- Aim of the exercise:
A faithful copy is required: transcribe each line below exactly, minus the pictures.

BEGIN Records for this exercise

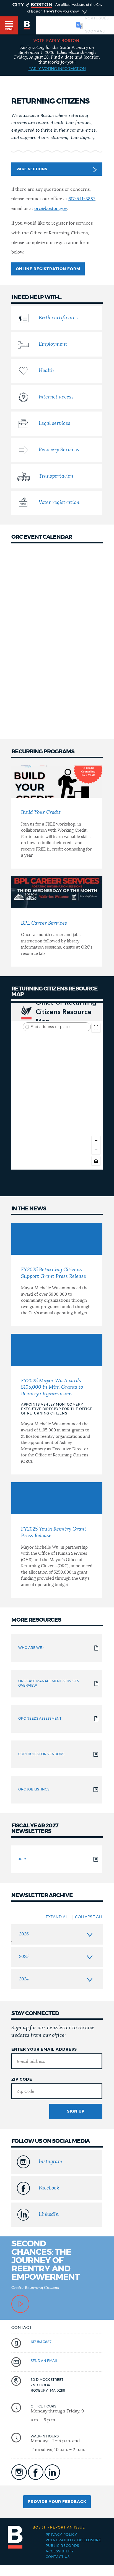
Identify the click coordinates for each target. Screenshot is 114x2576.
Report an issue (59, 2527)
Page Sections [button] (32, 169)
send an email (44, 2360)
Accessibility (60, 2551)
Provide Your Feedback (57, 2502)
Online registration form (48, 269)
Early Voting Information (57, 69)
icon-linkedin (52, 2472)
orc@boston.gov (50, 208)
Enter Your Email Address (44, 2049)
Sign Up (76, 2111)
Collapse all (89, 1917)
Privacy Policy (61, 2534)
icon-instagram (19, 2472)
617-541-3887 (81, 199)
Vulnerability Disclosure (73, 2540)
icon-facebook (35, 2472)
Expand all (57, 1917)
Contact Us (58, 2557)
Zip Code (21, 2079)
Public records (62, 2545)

END Records for this exercise

- Response to the exercise:
Identify the click coordinates for each target. Screenshot is 114x2576.
Report an issue (59, 2527)
Page Sections [button] (32, 169)
send an email (44, 2360)
Accessibility (60, 2551)
Provide Your Feedback (57, 2502)
Online registration form (48, 269)
Early Voting Information (57, 69)
icon-linkedin (52, 2472)
orc@boston.gov (50, 208)
Enter Your Email Address (44, 2049)
Sign Up (76, 2111)
Collapse all (89, 1917)
Privacy Policy (61, 2534)
icon-instagram (19, 2472)
617-541-3887 (81, 199)
Vulnerability Disclosure (73, 2540)
icon-facebook (35, 2472)
Expand all (57, 1917)
Contact Us (58, 2557)
Zip Code (21, 2079)
Public records (62, 2545)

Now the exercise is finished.